He'd be expected to lead the Chantry in Starkhaven, as had all Princes before him. Yet how could he do so whilst declaring his lover to be the former apostate that'd killed a Grand Cleric and a whole bunch of brothers and sisters? They were still hunted, with both enemies of Starkhaven and agents of the Chantry looking for any sign of them.

When they headed back on the road, there was silence, a tense understanding they had reached as the fight left them both. Their lives were evidently bound by fate, by a journey they both felt that they had to complete. Their feelings for each other sure felt real, but the world wouldn't be ready to accept it even if it did last beyond this savior/victim situation. Hawke had made light of it but after hearing from the men what’d transpired since Kirkwall, had made clear how Cullen's acquiescence to leaving Anders in Sebastian's hands did not extend to any other templars not under his command. Fenris had bristled over the display between the two, yet his own continuing involvement with a mage after spouting for a decade how much he hated them, pretty much kept his mouth tightly shut on the matter in general.

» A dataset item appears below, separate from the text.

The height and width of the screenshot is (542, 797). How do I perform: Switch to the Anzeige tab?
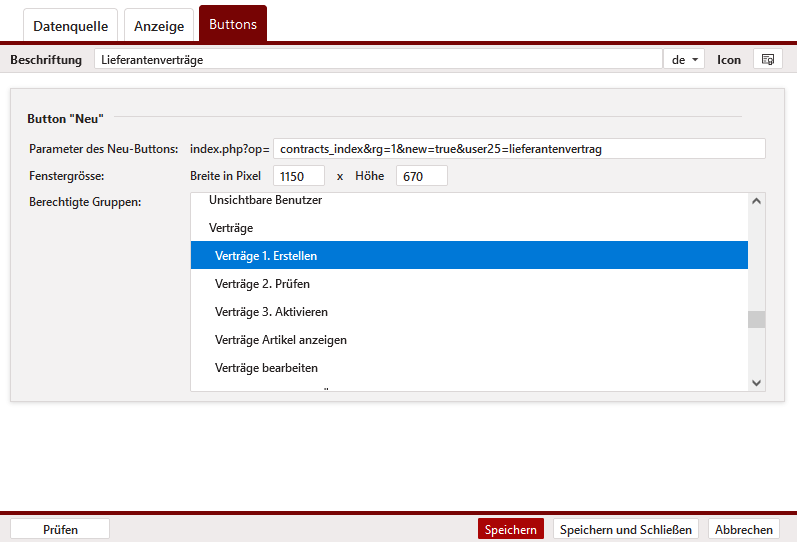[159, 26]
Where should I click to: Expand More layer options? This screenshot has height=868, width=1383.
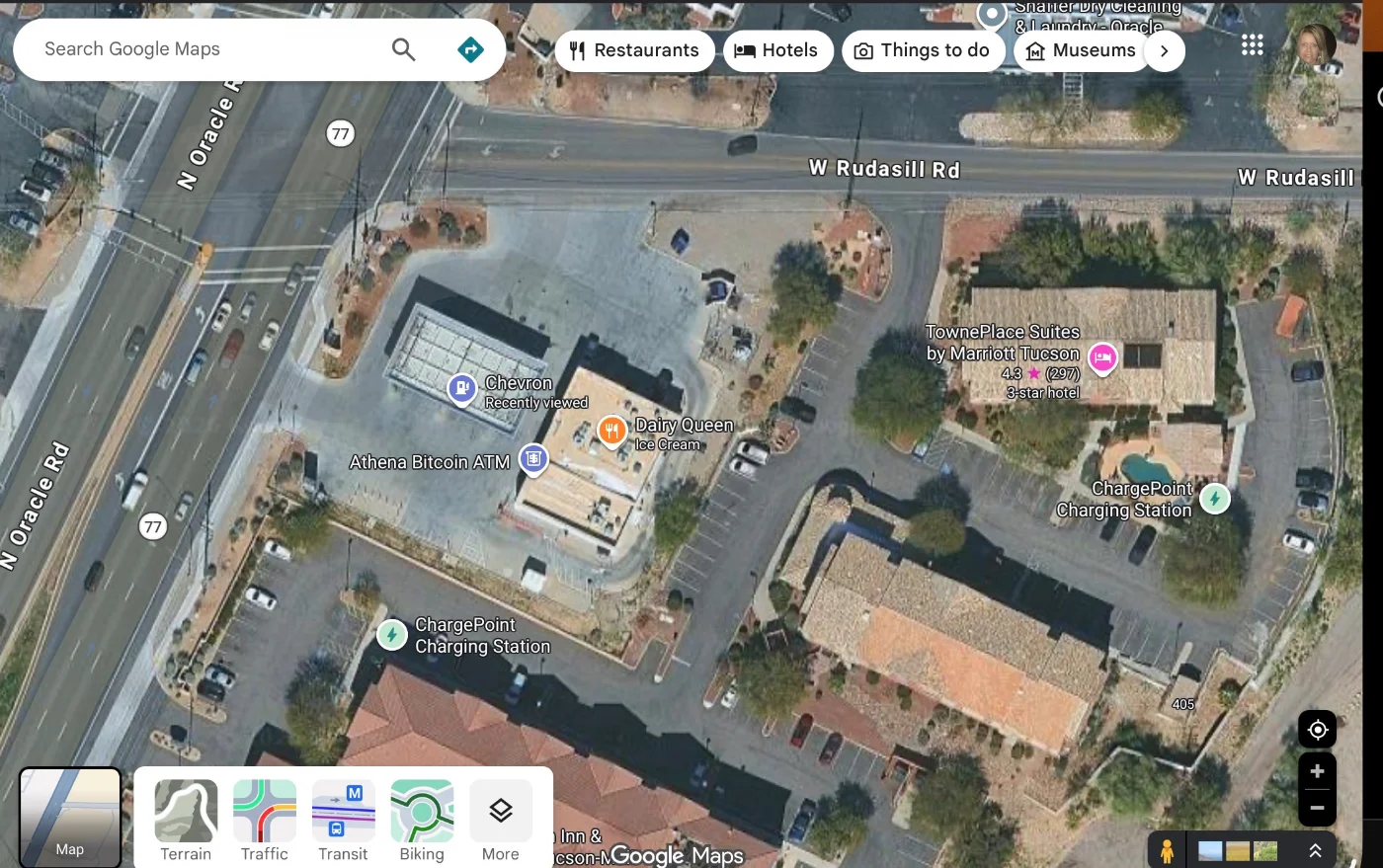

As they set up camp under the starlight, the silence between them was tangible, like Sebastian could use the knife currently butchering a rabbit for their supper to cut through the air just as cleanly. Few words were spoken until well after their meal of meat, cheese and bread, when they sat opposite each other, the remnants of the rabbit smoldering in the fire between them. Anders, still more than just a little shaken, broke the silence.

"Sebastian...about what you said before," he began, his voice trembling slightly, "about caring for me. Did you mean it?"

Sebastian looked up from the fire to Anders. His heart pounded, not from fear of battle, but from fear of what he was about to admit. He had always been good at hiding his feelings, but in this matter he found that he just couldn't. Not anymore.

"Yes, Anders, I did," Sebastian replied truthfully, meeting his gaze even though he knew Anders couldn’t tell. “And I believe it’s much more than just care.”

A silence fell over them. The words hung heavy in the air, their implication clear.

“You care for me too, don’t you?” Sebastian asked, attempting to navigate this new territory they'd stumbled upon.

"Yes," Anders admitted, his voice barely above a whisper, “But as Hawke reminded me, it’s forbidden. You…Maker's sake, Sebastian, you're a Prince. Royalty. And me, I’m…” He trailed off, the list of his past sins seeming too heavy to voice.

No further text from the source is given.